Ceny mieszkań spadają. Z raportu Expandera i Rentier.io wynika, że w ciągu ostatnich 3 miesięcy mieszkania staniały w 13 z 17 badanych miast. W tym okresie najmocniejsze przeceny miały miejsce w Częstochowie (-9%), Sosnowcu (-8%) i Bydgoszczy (-5%). Spadki to głównie efekt podwyżek stóp procentowych. Po wrześniowej podwyżce średnie oprocentowanie ofert kredytów hipotecznych z 10% wkładem własnym i przy stawce stałej wynosi aż 9,1%. W rezultacie najprawdopodobniej w tym miesiącu zostaną wypłacone najdroższe kredyty odkąd NBP publikuje dane na ten temat, czyli od 2005 r. Ciekawostką jest również to, że być może już w tym roku pojawią się kredyty oparte o nowy wskaźnik WIRON. Jednak dla „starych” kredytów zamiana WIBOR na WIRON ma nastąpić dopiero w 2025 r.

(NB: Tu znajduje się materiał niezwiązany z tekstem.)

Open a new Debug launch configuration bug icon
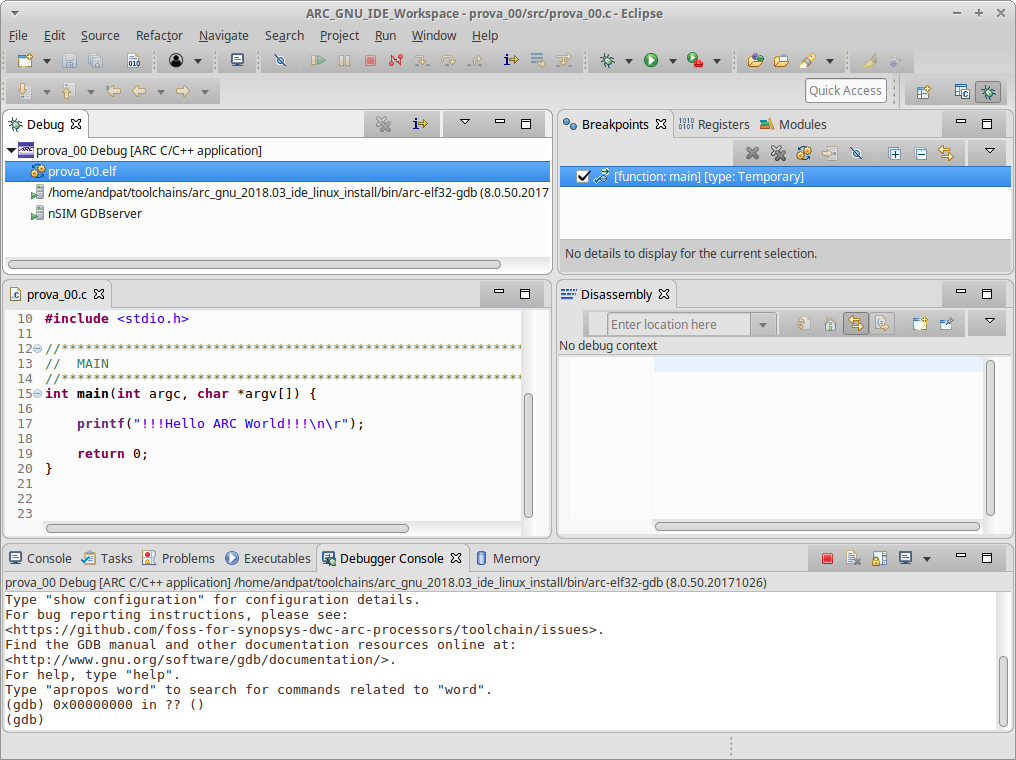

W sierpniu ceny mieszkań spadły. Przypomnijmy jednak, że w lipcu informowaliśmy o niewielkich wzrostach, a w czerwcu o spadkach. Aby pokazać pełniejszy obraz rynku zaprezentujemy więc zmiany cen w ujęciu 3-miesięczym, aby uwzględnić wszystkie zmiany z ostatnich miesięcy.
Rekordowe ceny w Rzeszowie i Wrocławiu
W porównaniu z majem 2022 r. ceny w badanych przez nas miastach spadły przeciętnie o 2%. Oczywiście były też miasta, w których stawki wciąż rosły. Takich miejsc było jednak niewiele. W 13 z 17 badanych przez nas miast ceny spadły, a tylko w czerech odnotowaliśmy wzrosty. W tej ostatniej grupie ciekawostką jest Rzeszów. W sierpniu ceny podskoczyły tam o niecałe 2% i w rezultacie po raz pierwszy w historii przeciętna cena przekroczyła poziom 8000 zł za m2. Rekordowy poziom cen odnowiliśmy też we Wrocławiu – 10 480 zł za m2. Ceny wyższe niż w maju obowiązywały też w Lublinie i Gdańsku, ale w tych przypadkach nie były to rekordowe poziomy.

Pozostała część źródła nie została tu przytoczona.